• [Brief]
In the thread about evaluation order below, what does the answer say the C++ standard uses the term "value computation" to refer to?

• [Article]
So taking, the second example of int result=x<y<z, we can see here that there are in all 3 expressions, x, y and z, since, the simplest form of an expression consists of a single literal constant or object. Hence the result of the expressions x, y, z would be there rvalues, i.e., 10, 1 and 2 respectively. Hence, now we may interpret x<y<z as 10<1<2.
Now, doesn't Associativity come into play since now we have 2 expressions to be evaluated, either 10<1 or 1<2 and since the precedence of operator is same, they are evaluated from left to right?
Taking this last example as my argument:
int myval = ( printf("Operator\n"), printf("Precedence\n"), printf("vs\n"),
printf("Order of Evaluation\n") );
Now in the above example, since the comma operator has same precedence, the expressions are evaluated left-to-right and the return value of the last printf() is stored in myval.
In SO/IEC 9899:201x under J.1 Unspecified behavior it mentions:
The order in which subexpressions are evaluated and the order in which side effects
take place, except as specified for the function-call (), &&, ||, ?:, and comma
operators (6.5).
Now I would like to know, would it be wrong to say:
Order of Evaluation depends on the precedence of operators, leaving cases of Unspecified Behavior.
I would like to be corrected if any mistakes were made in something I said in my question.
The reason I posted this question is because of the confusion created in my mind by the MSDN Article. Is it in Error or not?
Yes, the MSDN article is in error, at least with respect to standard C and C++1.
Having said that, let me start with a note about terminology: in the C++ standard, they (mostly--there are a few slip-ups) use "evaluation" to refer to evaluating an operand, and "value computation" to refer to carrying out an operation. So, when (for example) you do a + b, each of a and b is evaluated, then the value computation is carried out to determine the result.
It's clear that the order of value computations is (mostly) controlled by precedence and associativity--controlling value computations is basically the definition of what precedence and associativity are. The remainder of this answer uses "evaluation" to refer to evaluation of operands, not to value computations.
Now, as to evaluation order being determined by precedence, no it's not! It's as simple as that. Just for example, let's consider your example of x<y<z. According to the associativity rules, this parses as (x<y)<z. Now, consider evaluating this expression on a stack machine. It's perfectly allowable for it to do something like this:
push(z); // Evaluates its argument and pushes value on stack
push(y);
push(x);
test_less(); // compares TOS to TOS(1), pushes result on stack
test_less();
This evaluates z before x or y, but still evaluates (x<y), then compares the result of that comparison to z, just as it's supposed to.
Summary: Order of evaluation is independent of associativity.
Precedence is the same way. We can change the expression to x*y+z, and still evaluate z before x or y:
push(z);
push(y);
push(x);
mul();
add();
Summary: Order of evaluation is independent of precedence.
When/if we add in side effects, this remains the same. I think it's educational to think of side effects as being carried out by a separate thread of execution, with a join at the next sequence point (e.g., the end of the expression). So something like a=b++ + ++c; could be executed something like this:
push(a);
push(b);
push(c+1);
side_effects_thread.queue(inc, b);
side_effects_thread.queue(inc, c);
add();
assign();
join(side_effects_thread);
This also shows why an apparent dependency doesn't necessarily affect order of evaluation either. Even though a is the target of the assignment, this still evaluates a before evaluating either b or c. Also note that although I've written it as "thread" above, this could also just as well be a pool of threads, all executing in parallel, so you don't get any guarantee about the order of one increment versus another either.

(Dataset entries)
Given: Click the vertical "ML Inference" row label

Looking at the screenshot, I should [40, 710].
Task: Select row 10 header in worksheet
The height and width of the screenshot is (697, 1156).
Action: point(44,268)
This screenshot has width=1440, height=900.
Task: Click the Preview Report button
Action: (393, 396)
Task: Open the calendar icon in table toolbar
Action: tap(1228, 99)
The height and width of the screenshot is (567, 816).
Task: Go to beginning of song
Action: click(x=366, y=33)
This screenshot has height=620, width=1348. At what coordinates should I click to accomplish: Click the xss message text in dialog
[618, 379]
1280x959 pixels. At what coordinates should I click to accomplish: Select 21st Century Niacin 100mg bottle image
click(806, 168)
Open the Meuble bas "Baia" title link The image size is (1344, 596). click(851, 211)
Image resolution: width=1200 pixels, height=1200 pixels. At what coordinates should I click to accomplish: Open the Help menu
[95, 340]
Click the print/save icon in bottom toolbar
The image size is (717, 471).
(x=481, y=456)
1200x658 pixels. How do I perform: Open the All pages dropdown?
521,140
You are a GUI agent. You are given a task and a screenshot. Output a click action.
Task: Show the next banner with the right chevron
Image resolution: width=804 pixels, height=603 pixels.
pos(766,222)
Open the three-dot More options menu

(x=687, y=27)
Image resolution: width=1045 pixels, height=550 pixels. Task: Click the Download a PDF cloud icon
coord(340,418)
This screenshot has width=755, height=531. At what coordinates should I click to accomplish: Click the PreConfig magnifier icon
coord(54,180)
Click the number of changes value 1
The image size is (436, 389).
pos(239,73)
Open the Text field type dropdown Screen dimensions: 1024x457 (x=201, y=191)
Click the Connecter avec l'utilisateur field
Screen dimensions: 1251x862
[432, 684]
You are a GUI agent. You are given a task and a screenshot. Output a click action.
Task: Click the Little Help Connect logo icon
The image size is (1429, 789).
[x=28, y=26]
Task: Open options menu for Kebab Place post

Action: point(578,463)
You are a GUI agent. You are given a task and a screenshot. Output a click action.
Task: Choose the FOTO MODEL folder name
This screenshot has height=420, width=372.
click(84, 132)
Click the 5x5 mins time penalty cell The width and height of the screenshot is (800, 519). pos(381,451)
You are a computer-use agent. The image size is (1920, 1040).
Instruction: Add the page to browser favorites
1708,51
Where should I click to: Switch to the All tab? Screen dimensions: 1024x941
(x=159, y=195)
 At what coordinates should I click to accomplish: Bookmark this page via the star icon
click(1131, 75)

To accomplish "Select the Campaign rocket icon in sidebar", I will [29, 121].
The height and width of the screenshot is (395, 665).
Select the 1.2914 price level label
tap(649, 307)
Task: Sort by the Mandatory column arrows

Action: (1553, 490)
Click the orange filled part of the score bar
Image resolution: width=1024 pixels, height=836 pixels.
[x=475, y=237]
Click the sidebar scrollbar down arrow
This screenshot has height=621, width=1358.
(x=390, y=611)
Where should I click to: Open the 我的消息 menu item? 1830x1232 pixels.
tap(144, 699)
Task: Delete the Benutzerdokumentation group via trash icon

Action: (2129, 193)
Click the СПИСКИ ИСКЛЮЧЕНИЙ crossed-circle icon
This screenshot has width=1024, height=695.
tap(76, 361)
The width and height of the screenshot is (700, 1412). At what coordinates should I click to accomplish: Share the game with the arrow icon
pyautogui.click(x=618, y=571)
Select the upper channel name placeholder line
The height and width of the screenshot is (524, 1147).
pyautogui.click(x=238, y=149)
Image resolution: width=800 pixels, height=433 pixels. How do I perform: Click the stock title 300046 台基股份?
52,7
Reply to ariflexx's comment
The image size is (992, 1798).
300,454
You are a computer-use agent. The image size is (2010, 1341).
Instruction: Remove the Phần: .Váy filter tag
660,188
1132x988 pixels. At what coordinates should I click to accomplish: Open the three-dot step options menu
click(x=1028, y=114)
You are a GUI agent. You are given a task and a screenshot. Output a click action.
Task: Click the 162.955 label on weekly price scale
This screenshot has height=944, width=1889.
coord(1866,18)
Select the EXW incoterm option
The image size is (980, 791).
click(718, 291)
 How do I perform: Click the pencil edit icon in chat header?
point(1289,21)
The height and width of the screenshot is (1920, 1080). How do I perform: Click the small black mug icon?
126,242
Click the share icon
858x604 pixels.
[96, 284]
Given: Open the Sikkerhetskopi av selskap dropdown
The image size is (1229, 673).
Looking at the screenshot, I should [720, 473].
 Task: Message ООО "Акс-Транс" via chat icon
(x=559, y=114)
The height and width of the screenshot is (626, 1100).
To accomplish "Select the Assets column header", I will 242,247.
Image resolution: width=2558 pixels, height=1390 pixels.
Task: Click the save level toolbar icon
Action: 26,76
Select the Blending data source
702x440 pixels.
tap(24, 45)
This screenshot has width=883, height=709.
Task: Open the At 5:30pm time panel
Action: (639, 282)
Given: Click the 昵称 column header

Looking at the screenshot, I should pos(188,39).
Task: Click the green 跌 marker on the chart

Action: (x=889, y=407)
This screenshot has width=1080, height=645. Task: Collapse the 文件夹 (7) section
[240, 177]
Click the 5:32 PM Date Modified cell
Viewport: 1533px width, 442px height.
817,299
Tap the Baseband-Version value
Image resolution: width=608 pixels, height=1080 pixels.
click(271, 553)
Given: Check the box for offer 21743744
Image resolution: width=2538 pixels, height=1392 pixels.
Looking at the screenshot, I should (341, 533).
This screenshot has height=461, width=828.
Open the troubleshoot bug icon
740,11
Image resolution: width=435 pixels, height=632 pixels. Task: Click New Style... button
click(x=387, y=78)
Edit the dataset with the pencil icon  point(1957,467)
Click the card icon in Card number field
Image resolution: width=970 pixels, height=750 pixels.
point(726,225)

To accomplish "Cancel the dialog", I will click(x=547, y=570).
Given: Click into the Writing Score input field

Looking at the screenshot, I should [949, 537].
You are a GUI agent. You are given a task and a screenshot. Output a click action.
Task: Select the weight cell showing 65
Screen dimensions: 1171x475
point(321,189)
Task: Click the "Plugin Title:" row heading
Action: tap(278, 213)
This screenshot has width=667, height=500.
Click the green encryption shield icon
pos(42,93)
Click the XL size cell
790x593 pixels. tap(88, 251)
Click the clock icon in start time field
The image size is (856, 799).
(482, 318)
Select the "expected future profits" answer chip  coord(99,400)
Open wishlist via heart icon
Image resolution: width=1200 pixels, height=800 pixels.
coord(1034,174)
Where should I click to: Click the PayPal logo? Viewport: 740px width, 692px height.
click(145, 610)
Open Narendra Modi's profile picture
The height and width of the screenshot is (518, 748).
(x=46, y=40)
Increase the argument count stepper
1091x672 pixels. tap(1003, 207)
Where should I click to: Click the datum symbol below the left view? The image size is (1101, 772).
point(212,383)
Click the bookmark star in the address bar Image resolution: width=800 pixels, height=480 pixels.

• [Written answer]
Carrying out an operation.